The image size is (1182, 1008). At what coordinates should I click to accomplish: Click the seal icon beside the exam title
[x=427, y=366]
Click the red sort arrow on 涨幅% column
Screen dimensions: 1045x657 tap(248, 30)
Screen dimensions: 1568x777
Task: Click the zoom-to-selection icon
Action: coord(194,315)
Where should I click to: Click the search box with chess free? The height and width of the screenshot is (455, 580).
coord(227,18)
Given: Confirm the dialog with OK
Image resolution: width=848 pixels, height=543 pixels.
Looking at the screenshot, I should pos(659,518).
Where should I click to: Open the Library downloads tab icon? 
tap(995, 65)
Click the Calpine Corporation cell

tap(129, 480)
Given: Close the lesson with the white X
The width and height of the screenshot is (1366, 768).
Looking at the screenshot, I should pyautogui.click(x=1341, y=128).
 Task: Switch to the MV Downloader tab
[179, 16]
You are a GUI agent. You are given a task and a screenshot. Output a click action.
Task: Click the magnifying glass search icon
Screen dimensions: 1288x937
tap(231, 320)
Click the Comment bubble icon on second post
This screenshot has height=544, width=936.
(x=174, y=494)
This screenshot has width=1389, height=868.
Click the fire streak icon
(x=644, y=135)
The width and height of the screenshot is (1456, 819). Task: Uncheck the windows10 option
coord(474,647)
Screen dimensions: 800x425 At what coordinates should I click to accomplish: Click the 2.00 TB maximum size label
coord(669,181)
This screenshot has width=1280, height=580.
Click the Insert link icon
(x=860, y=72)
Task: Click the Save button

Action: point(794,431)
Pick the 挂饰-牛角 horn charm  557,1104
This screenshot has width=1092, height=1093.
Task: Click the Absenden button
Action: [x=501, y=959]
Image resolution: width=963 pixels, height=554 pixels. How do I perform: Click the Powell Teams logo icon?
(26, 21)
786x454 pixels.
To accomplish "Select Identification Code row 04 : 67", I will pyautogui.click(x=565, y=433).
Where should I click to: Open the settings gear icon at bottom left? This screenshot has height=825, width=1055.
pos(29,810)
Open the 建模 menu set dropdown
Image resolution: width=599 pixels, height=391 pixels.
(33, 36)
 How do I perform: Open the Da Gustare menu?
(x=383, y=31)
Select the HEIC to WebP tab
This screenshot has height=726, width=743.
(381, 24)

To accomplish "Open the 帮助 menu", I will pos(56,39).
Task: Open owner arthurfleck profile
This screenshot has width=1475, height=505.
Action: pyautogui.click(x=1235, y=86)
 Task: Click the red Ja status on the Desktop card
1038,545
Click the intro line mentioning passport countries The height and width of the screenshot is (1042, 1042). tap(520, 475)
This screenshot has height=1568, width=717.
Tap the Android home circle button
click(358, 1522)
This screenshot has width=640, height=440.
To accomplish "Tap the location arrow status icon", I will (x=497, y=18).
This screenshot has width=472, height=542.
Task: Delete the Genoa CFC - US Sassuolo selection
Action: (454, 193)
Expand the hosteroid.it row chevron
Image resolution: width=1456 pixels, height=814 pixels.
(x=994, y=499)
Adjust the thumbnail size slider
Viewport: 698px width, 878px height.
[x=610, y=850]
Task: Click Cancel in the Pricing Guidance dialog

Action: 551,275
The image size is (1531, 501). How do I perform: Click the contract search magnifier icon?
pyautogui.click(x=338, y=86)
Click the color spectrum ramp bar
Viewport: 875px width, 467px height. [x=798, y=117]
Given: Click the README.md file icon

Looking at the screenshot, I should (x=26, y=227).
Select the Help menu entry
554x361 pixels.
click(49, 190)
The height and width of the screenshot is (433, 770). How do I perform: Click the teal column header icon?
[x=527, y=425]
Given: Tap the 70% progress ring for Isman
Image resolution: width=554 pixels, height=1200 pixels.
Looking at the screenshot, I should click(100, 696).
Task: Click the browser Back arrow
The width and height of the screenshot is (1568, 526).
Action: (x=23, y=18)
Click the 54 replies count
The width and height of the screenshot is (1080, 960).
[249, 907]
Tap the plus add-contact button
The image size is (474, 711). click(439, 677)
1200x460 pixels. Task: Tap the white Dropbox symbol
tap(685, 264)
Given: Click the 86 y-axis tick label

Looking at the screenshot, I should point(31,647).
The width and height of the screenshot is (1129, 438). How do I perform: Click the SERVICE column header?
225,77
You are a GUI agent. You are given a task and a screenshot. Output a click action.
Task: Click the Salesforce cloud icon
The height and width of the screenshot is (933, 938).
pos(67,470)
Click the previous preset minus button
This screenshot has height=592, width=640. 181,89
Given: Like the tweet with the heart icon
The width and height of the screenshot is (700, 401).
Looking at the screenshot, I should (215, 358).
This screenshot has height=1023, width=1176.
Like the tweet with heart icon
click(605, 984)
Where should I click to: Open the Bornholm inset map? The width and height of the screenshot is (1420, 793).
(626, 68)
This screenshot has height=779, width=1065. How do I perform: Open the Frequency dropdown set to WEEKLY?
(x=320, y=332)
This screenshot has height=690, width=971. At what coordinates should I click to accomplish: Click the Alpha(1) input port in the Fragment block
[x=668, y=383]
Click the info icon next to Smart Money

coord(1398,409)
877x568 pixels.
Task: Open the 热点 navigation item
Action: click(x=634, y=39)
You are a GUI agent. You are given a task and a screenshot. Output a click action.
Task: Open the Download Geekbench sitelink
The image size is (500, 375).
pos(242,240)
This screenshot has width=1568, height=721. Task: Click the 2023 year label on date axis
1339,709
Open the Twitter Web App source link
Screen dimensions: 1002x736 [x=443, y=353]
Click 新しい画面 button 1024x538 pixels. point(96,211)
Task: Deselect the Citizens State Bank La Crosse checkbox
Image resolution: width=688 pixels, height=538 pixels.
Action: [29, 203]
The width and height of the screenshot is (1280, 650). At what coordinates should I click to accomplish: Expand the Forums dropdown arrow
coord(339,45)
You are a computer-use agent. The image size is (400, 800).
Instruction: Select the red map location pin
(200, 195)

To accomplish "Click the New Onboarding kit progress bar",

▸ **Exercise description**: Reproduce every entry above. Make each line identical to the original.

▸ **Task result**:
The image size is (1182, 1008). At what coordinates should I click to accomplish: Click the seal icon beside the exam title
[x=427, y=366]
Click the red sort arrow on 涨幅% column
Screen dimensions: 1045x657 tap(248, 30)
Screen dimensions: 1568x777
Task: Click the zoom-to-selection icon
Action: coord(194,315)
Where should I click to: Click the search box with chess free? The height and width of the screenshot is (455, 580).
coord(227,18)
Given: Confirm the dialog with OK
Image resolution: width=848 pixels, height=543 pixels.
Looking at the screenshot, I should pos(659,518).
Where should I click to: Open the Library downloads tab icon? 
tap(995, 65)
Click the Calpine Corporation cell

tap(129, 480)
Given: Close the lesson with the white X
The width and height of the screenshot is (1366, 768).
Looking at the screenshot, I should pyautogui.click(x=1341, y=128).
 Task: Switch to the MV Downloader tab
[179, 16]
You are a GUI agent. You are given a task and a screenshot. Output a click action.
Task: Click the magnifying glass search icon
Screen dimensions: 1288x937
tap(231, 320)
Click the Comment bubble icon on second post
This screenshot has height=544, width=936.
(x=174, y=494)
This screenshot has width=1389, height=868.
Click the fire streak icon
(x=644, y=135)
The width and height of the screenshot is (1456, 819). Task: Uncheck the windows10 option
coord(474,647)
Screen dimensions: 800x425 At what coordinates should I click to accomplish: Click the 2.00 TB maximum size label
coord(669,181)
This screenshot has width=1280, height=580.
Click the Insert link icon
(x=860, y=72)
Task: Click the Save button

Action: point(794,431)
Pick the 挂饰-牛角 horn charm  557,1104
This screenshot has width=1092, height=1093.
Task: Click the Absenden button
Action: [x=501, y=959]
Image resolution: width=963 pixels, height=554 pixels. How do I perform: Click the Powell Teams logo icon?
(26, 21)
786x454 pixels.
To accomplish "Select Identification Code row 04 : 67", I will pyautogui.click(x=565, y=433).
Where should I click to: Open the settings gear icon at bottom left? This screenshot has height=825, width=1055.
pos(29,810)
Open the 建模 menu set dropdown
Image resolution: width=599 pixels, height=391 pixels.
(33, 36)
 How do I perform: Open the Da Gustare menu?
(x=383, y=31)
Select the HEIC to WebP tab
This screenshot has height=726, width=743.
(381, 24)

To accomplish "Open the 帮助 menu", I will pos(56,39).
Task: Open owner arthurfleck profile
This screenshot has width=1475, height=505.
Action: pyautogui.click(x=1235, y=86)
 Task: Click the red Ja status on the Desktop card
1038,545
Click the intro line mentioning passport countries The height and width of the screenshot is (1042, 1042). tap(520, 475)
This screenshot has height=1568, width=717.
Tap the Android home circle button
click(358, 1522)
This screenshot has width=640, height=440.
To accomplish "Tap the location arrow status icon", I will (x=497, y=18).
This screenshot has width=472, height=542.
Task: Delete the Genoa CFC - US Sassuolo selection
Action: (454, 193)
Expand the hosteroid.it row chevron
Image resolution: width=1456 pixels, height=814 pixels.
(x=994, y=499)
Adjust the thumbnail size slider
Viewport: 698px width, 878px height.
[x=610, y=850]
Task: Click Cancel in the Pricing Guidance dialog

Action: 551,275
The image size is (1531, 501). How do I perform: Click the contract search magnifier icon?
pyautogui.click(x=338, y=86)
Click the color spectrum ramp bar
Viewport: 875px width, 467px height. [x=798, y=117]
Given: Click the README.md file icon

Looking at the screenshot, I should (x=26, y=227).
Select the Help menu entry
554x361 pixels.
click(49, 190)
The height and width of the screenshot is (433, 770). How do I perform: Click the teal column header icon?
[x=527, y=425]
Given: Tap the 70% progress ring for Isman
Image resolution: width=554 pixels, height=1200 pixels.
Looking at the screenshot, I should click(100, 696).
Task: Click the browser Back arrow
The width and height of the screenshot is (1568, 526).
Action: (x=23, y=18)
Click the 54 replies count
The width and height of the screenshot is (1080, 960).
[249, 907]
Tap the plus add-contact button
The image size is (474, 711). click(439, 677)
1200x460 pixels. Task: Tap the white Dropbox symbol
tap(685, 264)
Given: Click the 86 y-axis tick label

Looking at the screenshot, I should point(31,647).
The width and height of the screenshot is (1129, 438). How do I perform: Click the SERVICE column header?
225,77
You are a GUI agent. You are given a task and a screenshot. Output a click action.
Task: Click the Salesforce cloud icon
The height and width of the screenshot is (933, 938).
pos(67,470)
Click the previous preset minus button
This screenshot has height=592, width=640. 181,89
Given: Like the tweet with the heart icon
The width and height of the screenshot is (700, 401).
Looking at the screenshot, I should (215, 358).
This screenshot has height=1023, width=1176.
Like the tweet with heart icon
click(605, 984)
Where should I click to: Open the Bornholm inset map? The width and height of the screenshot is (1420, 793).
(626, 68)
This screenshot has height=779, width=1065. How do I perform: Open the Frequency dropdown set to WEEKLY?
(x=320, y=332)
This screenshot has height=690, width=971. At what coordinates should I click to accomplish: Click the Alpha(1) input port in the Fragment block
[x=668, y=383]
Click the info icon next to Smart Money

coord(1398,409)
877x568 pixels.
Task: Open the 热点 navigation item
Action: click(x=634, y=39)
You are a GUI agent. You are given a task and a screenshot. Output a click action.
Task: Open the Download Geekbench sitelink
The image size is (500, 375).
pos(242,240)
This screenshot has width=1568, height=721. Task: Click the 2023 year label on date axis
1339,709
Open the Twitter Web App source link
Screen dimensions: 1002x736 [x=443, y=353]
Click 新しい画面 button 1024x538 pixels. point(96,211)
Task: Deselect the Citizens State Bank La Crosse checkbox
Image resolution: width=688 pixels, height=538 pixels.
Action: [29, 203]
The width and height of the screenshot is (1280, 650). At what coordinates should I click to accomplish: Expand the Forums dropdown arrow
coord(339,45)
You are a computer-use agent. The image size is (400, 800).
Instruction: Select the red map location pin
(200, 195)

To accomplish "Click the New Onboarding kit progress bar",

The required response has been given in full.